In the press conference after the Warriors won their fourth NBA title in eight years, Steph Curry referenced a very specific gesture from a very specific episode of Get Up that aired in August 2021.

“Clearly remember some experts and talking heads putting up the big zero,” Curry said, then holding up a hollowed fist to one eye, looking through it as if it were a telescope.

“How many championships we would have going forward because of everything we went through.”

Yep, Kendrick Perkins and Domonique Foxworth each predicted the Warriors wouldn’t win a single title over the course of the four-year extension Curry had just signed. The Warriors won the NBA title and guess what? Curry gets to gloat.

The funny part to me was the people who felt Perkins or Foxworth should be mad or embarrassed. Why? Because they were wrong?

That’s part of the game. If you’re a host or analyst who is never wrong in a prediction, it’s more likely that you’re excruciatingly boring than exceedingly smart. Being wrong is not necessarily fun, but it’s not a bad thing in this business.

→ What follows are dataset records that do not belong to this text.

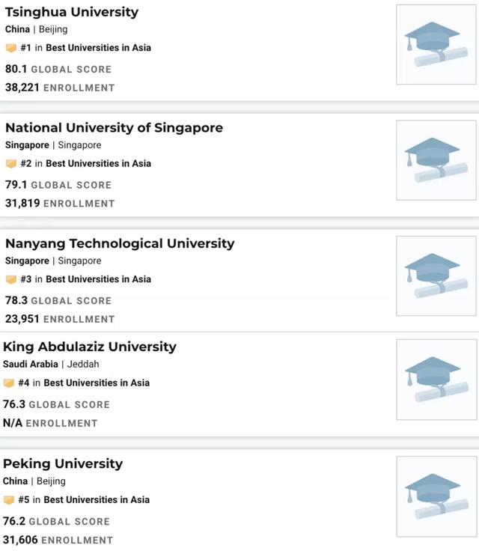The image size is (479, 551).
Task: Click the N/A Enrollment for King Abdulaziz
Action: coord(50,423)
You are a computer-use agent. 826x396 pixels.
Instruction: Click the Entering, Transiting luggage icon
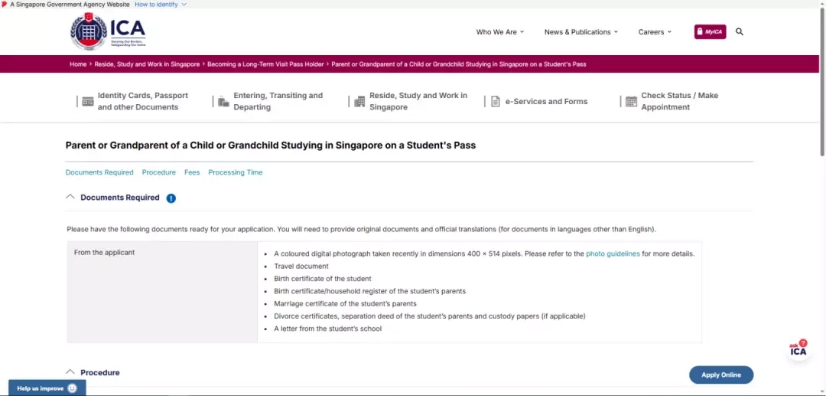[223, 102]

You shouldn’t try to be wrong, but you shouldn’t be afraid of it, either. And if you are wrong, own it. Hold your L as I’ve heard the kids say. Don’t try to minimize it or explain it or try to point out how many other people are wrong, too. Do what Kendrick Perkins did on Get Up the day after the Warriors won the title.

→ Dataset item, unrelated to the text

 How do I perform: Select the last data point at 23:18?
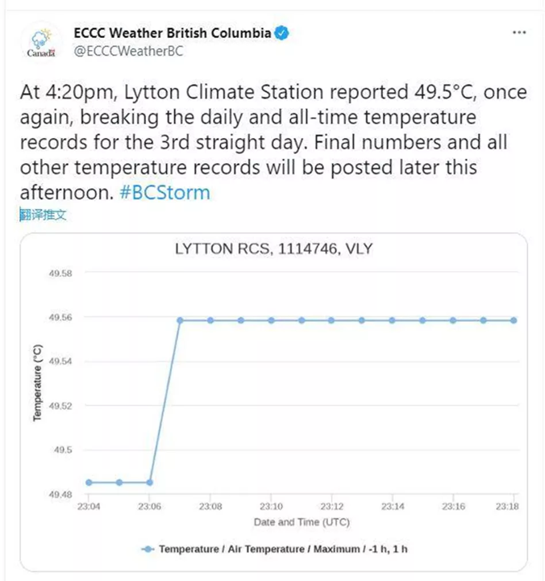(514, 320)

“When they go on to win it, guess what?” He said, sitting next to Mike Greenberg. “You have to eat that.”

Do not do what Perkins did later that morning on First Take.

Perkins: “I come on here and it’s cool, right? Y’all can pull up Perk receipts and things to that nature. And then you give other people a pass like J-Will.”

Jason Williams: “I don’t get passes on this show.”

Perkins: “You had to, you had a receipt, too, because me and you both picked the Memphis Grizzlies to beat the Golden State Warriors, but I’m OK with that. I’m OK with that. Go ahead Stephen A. I know you’re about to have fun and do your thing. Go ahead.”

Stephen A. Smith: “First of all, I’m going to get serious for a second with the both of you, especially you, Perk, and I want to tell you something right now. Let me throw myself on Front Street, we can sit up there and make fun of me. You know how many damn Finals predictions I got wrong? I don’t give a damn. I mean, I got a whole bunch of them wrong. Ain’t no reason to come on the air and defend yourself. Perk, listen man. You were wrong. And we making fun, and Steph Curry making fun of you. You laugh at that my brother. He got you today. That’s all. He got you today.”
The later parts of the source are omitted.